Being that done, you can process the rest of the document, detecting entities as Seller, Buyer, etc with either NER or ContextualParsers, and be ablet o disambiguate it using the results of the previous model

In [0]:
example5 = '"Seller" and "Buyer" have entered into that certain Stock Purchase Agreement, dated November 14, 2018 (the "Stock Purchase Agreement")'

nlpPipeline = Pipeline(stages=[
        documentAssembler,
        tokenizer,
        embeddings,
        ner_model,
        ner_converter])

data = spark.createDataFrame([[""]]).toDF("text")

model = nlpPipeline.fit(data)

In [0]:
lmodel = LightPipeline(model)
res = lmodel.fullAnnotate(example5)

In [0]:
for r in res:
  for ner_chunk in r['ner_chunk']:
    print(f"{ner_chunk.result} is {aliases[ner_chunk.result][0]}")

The big advantage of using this method is that you don't need to process the whole text to know the correferences. You can detect first the aliases, store them and then resolve the correferences with NER and RE.

# 3. Question Answering

This is the third option from retrieving correferences. You can detect the alias and ask questions on the fly about what they refer to.

Let's see an example.

In [0]:
context = 'This INTELLECTUAL PROPERTY AGREEMENT is entered into by and between Armstrong Flooring, Inc. ("Seller") and AHF Holding, Inc. ("Buyer").'.lower()
question1 = 'Which company is the Buyer'.lower()
question2 = 'Which company is the Seller'.lower()

In [0]:
document_assembler = nlp.MultiDocumentAssembler()\
    .setInputCols(["question", "context"]) \
    .setOutputCols(["document_question", "document_context"])
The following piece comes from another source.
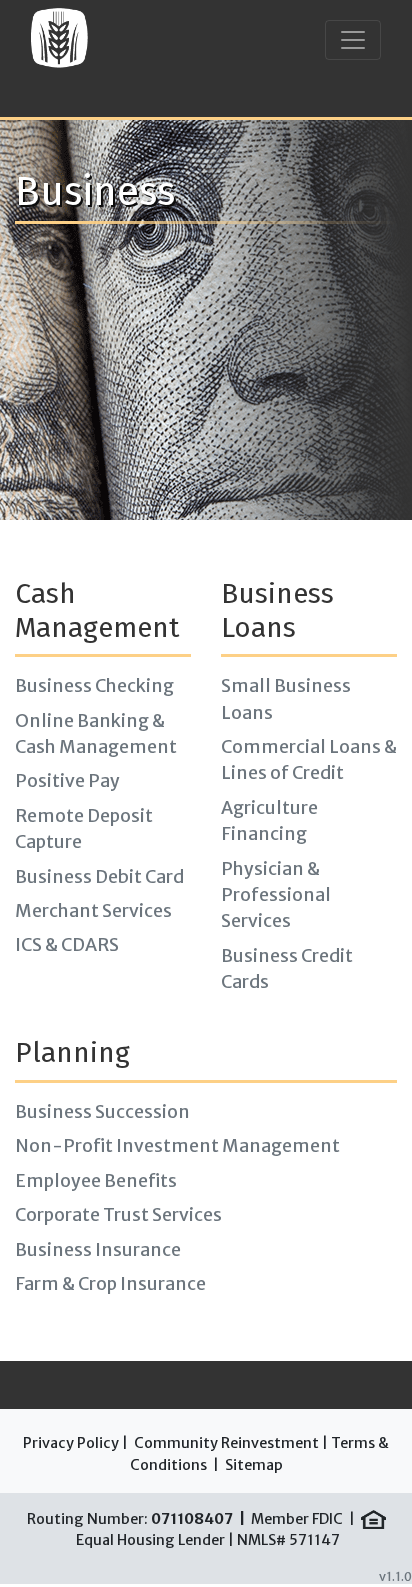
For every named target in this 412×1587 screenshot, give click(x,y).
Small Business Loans (286, 699)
spanClassifier = nlp.BertForQuestionAnswering.pretrained("legqa_bert_large","en", "legal/models")\
    .setInputCols(["document_question", "document_context"]) \
    .setOutputCol("answer") \
    .setCaseSensitive(False)

pipeline = Pipeline().setStages([
    document_assembler,
    spanClassifier
])

In [0]:
qa = [[question1, context], [question2, context]]

In [0]:
example = spark.createDataFrame(qa).toDF("question", "context")

result = pipeline.fit(example).transform(example)

result.select('answer.result').show(truncate=False)